All of this logic is in HouseFinishGame.tsx:
// This component will help the House to automatically finish the game whenever new game is started
export function HouseFinishGame() {
const suiClient = useSuiClient();
const { mutate: execFinishGame } = useSignAndExecuteTransactionBlock();
const [housePrivHex] = useContext(HouseKeypairContext);
const [houseDataId] = useContext(HouseDataContext);
useEffect(() => {
// Subscribe to NewGame event
const unsub = suiClient.subscribeEvent({
filter: {
MoveEventType: `${PACKAGE_ID}::single_player_satoshi::NewGame`,
},
onMessage(event) {
console.log(event);
const { game_id, vrf_input } = event.parsedJson as {
game_id: string;
vrf_input: number[];
};
toast.info(`NewGame started ID: ${game_id}`);
console.log(housePrivHex);
try {
const houseSignedInput = bls.sign(
new Uint8Array(vrf_input),
curveUtils.hexToBytes(housePrivHex),
);
// Finish the game immediately after new game started
const txb = new Transaction();
txb.moveCall({
target: `${PACKAGE_ID}::single_player_satoshi::finish_game`,
arguments: [
txb.pure.id(game_id),
txb.pure(bcs.vector(bcs.U8).serialize(houseSignedInput)),
txb.object(houseDataId),
],
});
execFinishGame(
{
transaction: txb,
},
{
onError: (err) => {
toast.error(err.message);
},
onSuccess: (result: SuiTransactionBlockResponse) => {
toast.success(`Digest: ${result.digest}`);
},
},
);
} catch (err) {
console.error(err);
}
},
});
return () => {
(async () => (await unsub)())();
};
}, [housePrivHex, houseDataId, suiClient]);
return null;
}
To get the underlying SuiClient instance from the SDK, use useSuiClient(). You want to subscribe to events whenever the HouseFinishGame component loads. To do this, use the React hook useEffect() from the core React library.

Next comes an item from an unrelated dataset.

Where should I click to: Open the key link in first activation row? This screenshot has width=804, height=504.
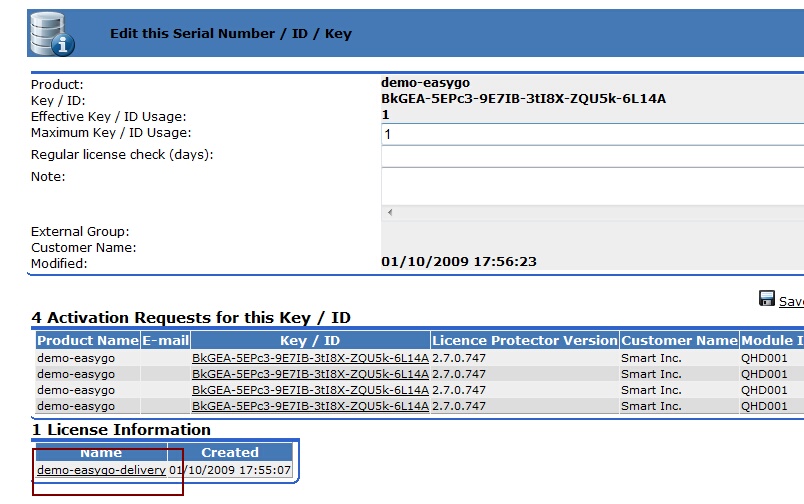tap(310, 358)
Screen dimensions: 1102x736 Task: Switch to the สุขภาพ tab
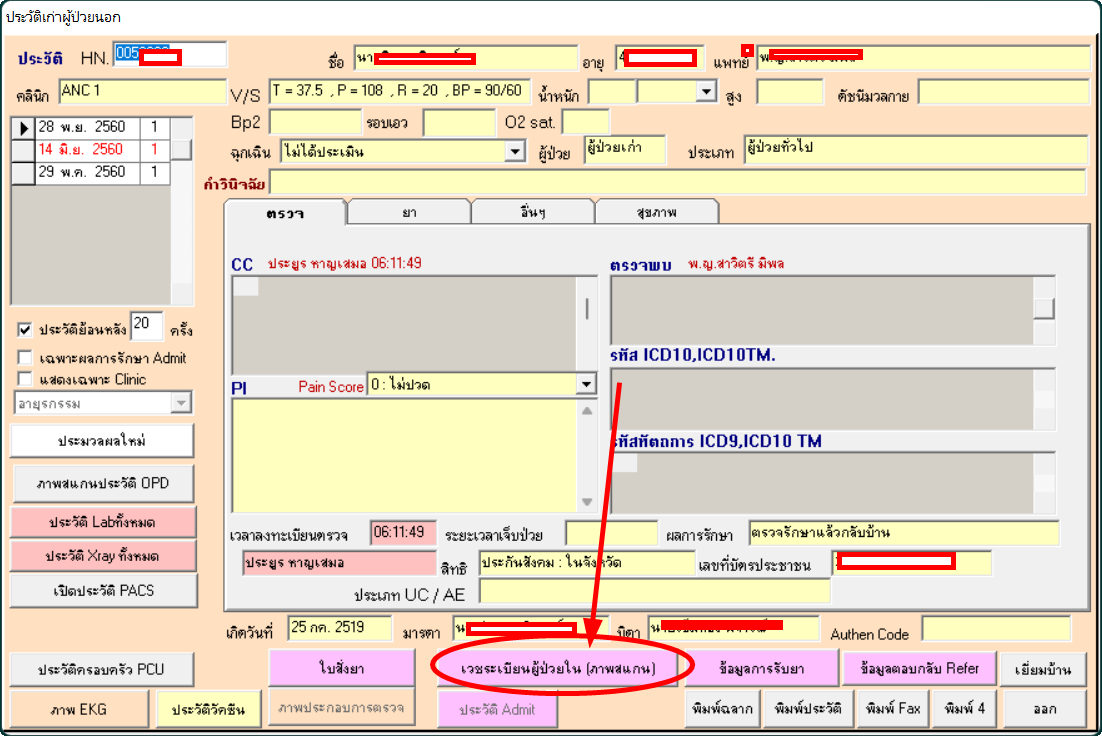click(x=657, y=212)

SuiClient exposes a method called subscribeEvent() that enables you to subscribe to a variety of event types. SuiClient::subscribeEvent() is actually a thin wrapper around the RPC method suix_subscribeEvent.
The logic is that whenever a new game starts, you want to settle the game immediately. The necessary event to achieve this is the Move event type called single_player_satoshi::NewGame. If you inspect the parsed payload of the event through event.parsedJson, you can see the corresponding event fields declared in the smart contract. In this case, you just need to use two fields, the Game ID and the VRF input.
The next steps are similar to the previous Move calls, but you have to use the BLS private key to sign the VRF input and then pass the Game ID, signed VRF input and HouseData ID to the single_player_satoshi::finish_game() Move call.
Last but not least, remember to unsubscribe from the event whenever the HouseFinishGame component dismounts. This is important as you might not want to subscribe to the same event multiple times.
Congratulations, you completed the frontend. You can carry the lessons learned here forward when using the dApp Kit to build your next Sui project.